Lake Macquarie Regional Football Facility
- Interactive map of Lake Macquarie Regional Football Facility
- Location: Speers Point, NSW, Australia
- Coordinates: 32°57′35″S 151°37′8.2″E﻿ / ﻿32.95972°S 151.618944°E
- Owner: Northern NSW Football and the NSW State Government Hunter Infrastructure & Investment Fund
- Operator: Northern NSW Football

Construction
- Groundbreaking: 28 March 2014
- Built: 2014
- Opened: 26 November 2014; 11 years ago
- Cost: AUD $11.3 million (2014)
- Architect: ADW Johnson Pty Ltd
- Project manager: ADW Johnson Pty Ltd

Tenants
- Newcastle Jets Youth 2020–Present (NSW League One) Emerging Jets Academy 2020–Present Newcastle Croatia 2026–Present (Northern League One)

Website
- Lake Macquarie Regional Football Facility

= Lake Macquarie Regional Football Facility =

Football facility in Speers Point, New South Wales

The Lake Macquarie Regional Football Facility (LMRFF) is a football facility located in Speers Point, NSW.

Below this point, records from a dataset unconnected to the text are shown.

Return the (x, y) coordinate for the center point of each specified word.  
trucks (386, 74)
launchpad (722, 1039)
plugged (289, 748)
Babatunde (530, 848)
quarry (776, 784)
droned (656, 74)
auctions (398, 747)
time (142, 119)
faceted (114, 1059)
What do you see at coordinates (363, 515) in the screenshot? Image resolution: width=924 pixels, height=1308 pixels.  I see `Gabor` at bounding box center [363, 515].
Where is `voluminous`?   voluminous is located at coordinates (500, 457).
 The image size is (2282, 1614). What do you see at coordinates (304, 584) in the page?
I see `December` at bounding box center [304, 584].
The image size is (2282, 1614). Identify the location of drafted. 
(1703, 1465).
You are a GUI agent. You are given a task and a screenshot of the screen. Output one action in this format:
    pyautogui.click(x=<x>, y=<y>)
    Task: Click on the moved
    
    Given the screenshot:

Developed in 2014, it consists of:
- 2 full-size synthetic football fields,
- 10 five-a-side football fields,
- an administration building,
- a 120-space vehicle parking area and associated infrastructure.

==Australia Cup==
LMRFF is the host for the NNSW Australia Cup Qualifying final rounds. The inaugural event at the facility was played on the weekend of 20–21 June 2015. From 2024 onward, LMRFF hosts the NNSWF State Cup Final.

==Newcastle Jets==
On May 21 2015, it was announced that the LMRFF would become the training facility for A-League team, the Newcastle Jets. This coincided with FFA taking ownership of the club. The team had previously trained at Ray Watt Oval at the University of Newcastle.

==Craig Johnston Building==
The main building at the LMRFF was named after former Liverpool FC footballer, Craig Johnston, on 22 November 2023. Johnston grew up in Boolaroo and Speers Point, where the LMRFF is located, before he left home as a 15-year-old. The building, officially opened in 2020, was part of stage two of the $14.5 million LMRFF Project.